Mystery at Camp Triumph by Mary Blount Christian, 1986.
A year ago, sixteen-year-old Angie was blinded in a car accident. It was shocking and devastating for her, especially since she was planning to become an artist. She loved painting, and she feels like all of her dreams have died since she became blind. Many of her friends no longer speak to her (partly because she has become angry and bitter and they don’t know how to cope with it), and she refuses to return to her old school, partly because of her fears of not being able to cope and largely because she doesn’t want to be the subject of ridicule or pity because of her new disability. Her mother has been tutoring her at home, and her parents argue frequently about what’s best for her.
On the advice of a psychologist who has been trying to help Angie during her difficult adjustment, Angie’s parents have decided to send her to a special camp for children with disabilities called Camp Triumph. Angie makes it plain that doesn’t want to go. She feels that going to the camp with other disabled kids will just a painful reminder that she’s no longer “normal”, and she can’t imagine that there will be anything fun that she can do at a camp now that she can no longer see. She knows that she’ll never be able to paint again, so she thinks arts and crafts are out, and how can she possibly ride a horse or go on nature walks? However, her parents are firm with her, telling her that this is for the best. There are things Angie needs to learn that they can teach her at camp.

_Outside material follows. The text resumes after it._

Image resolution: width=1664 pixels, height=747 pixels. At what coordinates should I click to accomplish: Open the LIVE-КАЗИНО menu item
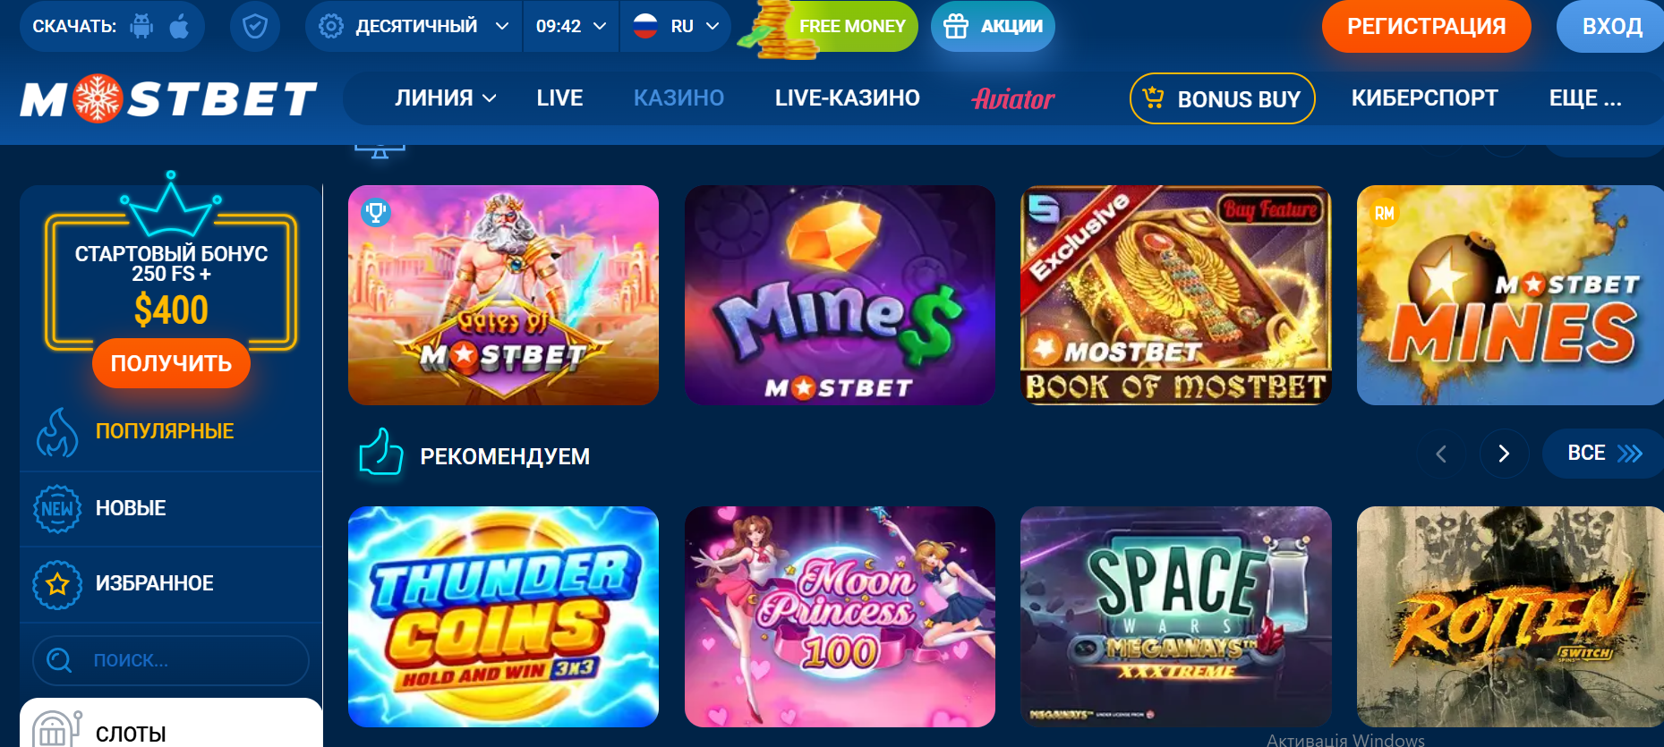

Angie’s first days at the camp are miserable. The other campers try to make friends with her, although she tries their patience with her bitterness and complaining that she doesn’t want to be there. Then, someone messes with the guide ropes put up to help the blind children find their way around, sending a frightened Angie plunging into the river on her way back to her cabin. Although she isn’t hurt, she becomes convinced that the camp is dangerous. Everyone else thinks it was just a mean-spirited prank by one of the other campers.
Then, while visiting the doctor in town, Angie overhears a conversation between people she whose voices she doesn’t recognize, learning that what happened to her wasn’t just a prank. Someone is deliberately committing acts of vandalism and sabotage at the camp, trying to get it shut down. But why? Angie flees the scene when she realizes that the people who were talking have heard her. Unfortunately, she drops her cane as she flees. Her cane has her name and address on it, and Angie later finds it lying on her bed in her cabin. Whoever these mysterious people are, they know who she is and can find her at any time. Can Angie convince the other campers of what she heard and find the culprits before something worse happens?
Angie is terrified as she tries to solve the mystery, feeling helpless against her unknown enemies, who can see her while she can’t see them. But, with the help of her new friends at camp, she comes to realize that she isn’t as helpless as she thinks she is. Her experiences give her a new perspective on her life. It’s true that things will never go back to being as they were. Her life won’t be an easy one, and there are certain things that she can no longer do. But, she comes to realize that there are still many things she can do, and there are other types of art that are still open to her. In the end, Angie has friends she can count on, a life that’s worth living, and a better future ahead of her than she thinks.
Along with the story, the book describes some of the techniques that Angie has to learn to cope with her blindness: picturing a “clock” to remember the positions of objects around her (ex. “Your suitcase is at two o’clock.”), following the guide ropes with notches in them to know which path she’s on, listening for clues about her surroundings (she and other blind people recognize the sound of clinking from the flagpole at the center of camp and use that to orient themselves when things get confusing), putting notches in the tags of her clothes so that she knows which pieces of clothing match, using her sense of touch to make clay sculptures, etc.
Besides addressing Angie’s feelings and how she copes with them, the story also touches on how disabilities affect the people who are close to the disabled person. At first, Angie’s parents don’t know how to help her, struggling themselves with coming to terms with what’s happened. Her mother feels guilty because she was driving the car when they had their accident, and she wasn’t as badly hurt. Her guilt leads her to baby Angie more than is good for her. Angie’s father is a stern businessman with high ambitions, failing at first to understand and accept Angie’s feelings and the way her life has changed, reacting with impatience while Angie struggles. Angie’s parents also had marital problems before the accident, which only added to the tension between them. In the end, coming to terms with what has happened to Angie not only helps Angie to improve but helps her parents to improve their relationship with each other.